[Lines of data]
>> start
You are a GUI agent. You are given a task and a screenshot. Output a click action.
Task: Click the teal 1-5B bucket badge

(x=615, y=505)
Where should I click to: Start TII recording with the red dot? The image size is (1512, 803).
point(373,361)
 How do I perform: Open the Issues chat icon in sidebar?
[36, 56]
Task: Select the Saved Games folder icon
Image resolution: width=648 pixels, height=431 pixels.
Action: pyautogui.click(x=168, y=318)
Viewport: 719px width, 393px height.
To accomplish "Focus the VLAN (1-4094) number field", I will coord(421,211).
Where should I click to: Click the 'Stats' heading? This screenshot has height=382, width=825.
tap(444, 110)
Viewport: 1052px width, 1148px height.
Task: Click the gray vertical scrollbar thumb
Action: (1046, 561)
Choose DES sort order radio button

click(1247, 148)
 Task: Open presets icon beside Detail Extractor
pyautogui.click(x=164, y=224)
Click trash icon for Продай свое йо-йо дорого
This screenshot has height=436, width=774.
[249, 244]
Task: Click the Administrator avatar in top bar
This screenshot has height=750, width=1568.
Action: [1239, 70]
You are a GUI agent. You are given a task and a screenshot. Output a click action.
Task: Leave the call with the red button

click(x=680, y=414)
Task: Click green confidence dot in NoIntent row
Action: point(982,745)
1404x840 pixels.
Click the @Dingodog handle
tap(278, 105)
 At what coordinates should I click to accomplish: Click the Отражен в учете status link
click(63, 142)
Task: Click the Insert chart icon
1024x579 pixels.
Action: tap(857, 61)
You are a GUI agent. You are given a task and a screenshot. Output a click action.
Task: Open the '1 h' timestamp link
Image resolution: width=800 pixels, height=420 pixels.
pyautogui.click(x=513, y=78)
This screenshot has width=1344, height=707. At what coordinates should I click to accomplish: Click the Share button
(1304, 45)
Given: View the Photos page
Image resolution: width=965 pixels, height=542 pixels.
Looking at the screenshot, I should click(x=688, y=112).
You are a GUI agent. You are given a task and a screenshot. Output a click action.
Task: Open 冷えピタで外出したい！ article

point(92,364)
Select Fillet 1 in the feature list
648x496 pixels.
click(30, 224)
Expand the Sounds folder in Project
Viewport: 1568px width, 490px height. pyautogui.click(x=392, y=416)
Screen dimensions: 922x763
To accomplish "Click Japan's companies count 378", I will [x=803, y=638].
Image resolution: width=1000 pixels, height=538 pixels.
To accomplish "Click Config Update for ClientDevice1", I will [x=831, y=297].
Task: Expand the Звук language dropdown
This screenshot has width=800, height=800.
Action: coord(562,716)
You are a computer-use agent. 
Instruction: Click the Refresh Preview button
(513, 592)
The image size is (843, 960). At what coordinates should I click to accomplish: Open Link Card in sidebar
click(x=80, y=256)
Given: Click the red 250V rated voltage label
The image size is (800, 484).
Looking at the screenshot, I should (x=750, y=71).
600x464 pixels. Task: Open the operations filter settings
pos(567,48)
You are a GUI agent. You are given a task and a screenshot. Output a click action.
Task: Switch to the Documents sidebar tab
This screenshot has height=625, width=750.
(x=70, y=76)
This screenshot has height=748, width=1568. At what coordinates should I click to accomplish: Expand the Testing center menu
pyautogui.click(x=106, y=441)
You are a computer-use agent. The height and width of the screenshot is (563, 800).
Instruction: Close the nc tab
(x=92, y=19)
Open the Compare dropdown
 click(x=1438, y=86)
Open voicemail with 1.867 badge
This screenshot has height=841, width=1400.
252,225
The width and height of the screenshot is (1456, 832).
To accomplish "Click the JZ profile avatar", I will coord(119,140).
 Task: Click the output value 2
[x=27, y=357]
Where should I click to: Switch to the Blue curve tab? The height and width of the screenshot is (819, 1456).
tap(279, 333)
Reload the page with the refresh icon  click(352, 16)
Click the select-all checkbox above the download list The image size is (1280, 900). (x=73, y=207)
>> end
Return every line of the data above, copied without any change.

_SOLVED PROBLEM:_
You are a GUI agent. You are given a task and a screenshot. Output a click action.
Task: Click the teal 1-5B bucket badge

(x=615, y=505)
Where should I click to: Start TII recording with the red dot? The image size is (1512, 803).
point(373,361)
 How do I perform: Open the Issues chat icon in sidebar?
[36, 56]
Task: Select the Saved Games folder icon
Image resolution: width=648 pixels, height=431 pixels.
Action: pyautogui.click(x=168, y=318)
Viewport: 719px width, 393px height.
To accomplish "Focus the VLAN (1-4094) number field", I will coord(421,211).
Where should I click to: Click the 'Stats' heading? This screenshot has height=382, width=825.
tap(444, 110)
Viewport: 1052px width, 1148px height.
Task: Click the gray vertical scrollbar thumb
Action: (1046, 561)
Choose DES sort order radio button

click(1247, 148)
 Task: Open presets icon beside Detail Extractor
pyautogui.click(x=164, y=224)
Click trash icon for Продай свое йо-йо дорого
This screenshot has height=436, width=774.
[249, 244]
Task: Click the Administrator avatar in top bar
This screenshot has height=750, width=1568.
Action: [1239, 70]
You are a GUI agent. You are given a task and a screenshot. Output a click action.
Task: Leave the call with the red button

click(x=680, y=414)
Task: Click green confidence dot in NoIntent row
Action: point(982,745)
1404x840 pixels.
Click the @Dingodog handle
tap(278, 105)
 At what coordinates should I click to accomplish: Click the Отражен в учете status link
click(63, 142)
Task: Click the Insert chart icon
1024x579 pixels.
Action: tap(857, 61)
You are a GUI agent. You are given a task and a screenshot. Output a click action.
Task: Open the '1 h' timestamp link
Image resolution: width=800 pixels, height=420 pixels.
pyautogui.click(x=513, y=78)
This screenshot has width=1344, height=707. At what coordinates should I click to accomplish: Click the Share button
(1304, 45)
Given: View the Photos page
Image resolution: width=965 pixels, height=542 pixels.
Looking at the screenshot, I should click(x=688, y=112).
You are a GUI agent. You are given a task and a screenshot. Output a click action.
Task: Open 冷えピタで外出したい！ article

point(92,364)
Select Fillet 1 in the feature list
648x496 pixels.
click(30, 224)
Expand the Sounds folder in Project
Viewport: 1568px width, 490px height. pyautogui.click(x=392, y=416)
Screen dimensions: 922x763
To accomplish "Click Japan's companies count 378", I will [x=803, y=638].
Image resolution: width=1000 pixels, height=538 pixels.
To accomplish "Click Config Update for ClientDevice1", I will [x=831, y=297].
Task: Expand the Звук language dropdown
This screenshot has width=800, height=800.
Action: coord(562,716)
You are a computer-use agent. 
Instruction: Click the Refresh Preview button
(513, 592)
The image size is (843, 960). At what coordinates should I click to accomplish: Open Link Card in sidebar
click(x=80, y=256)
Given: Click the red 250V rated voltage label
The image size is (800, 484).
Looking at the screenshot, I should (x=750, y=71).
600x464 pixels. Task: Open the operations filter settings
pos(567,48)
You are a GUI agent. You are given a task and a screenshot. Output a click action.
Task: Switch to the Documents sidebar tab
This screenshot has height=625, width=750.
(x=70, y=76)
This screenshot has height=748, width=1568. At what coordinates should I click to accomplish: Expand the Testing center menu
pyautogui.click(x=106, y=441)
You are a computer-use agent. The height and width of the screenshot is (563, 800).
Instruction: Close the nc tab
(x=92, y=19)
Open the Compare dropdown
 click(x=1438, y=86)
Open voicemail with 1.867 badge
This screenshot has height=841, width=1400.
252,225
The width and height of the screenshot is (1456, 832).
To accomplish "Click the JZ profile avatar", I will coord(119,140).
 Task: Click the output value 2
[x=27, y=357]
Where should I click to: Switch to the Blue curve tab? The height and width of the screenshot is (819, 1456).
tap(279, 333)
Reload the page with the refresh icon  click(352, 16)
Click the select-all checkbox above the download list The image size is (1280, 900). (x=73, y=207)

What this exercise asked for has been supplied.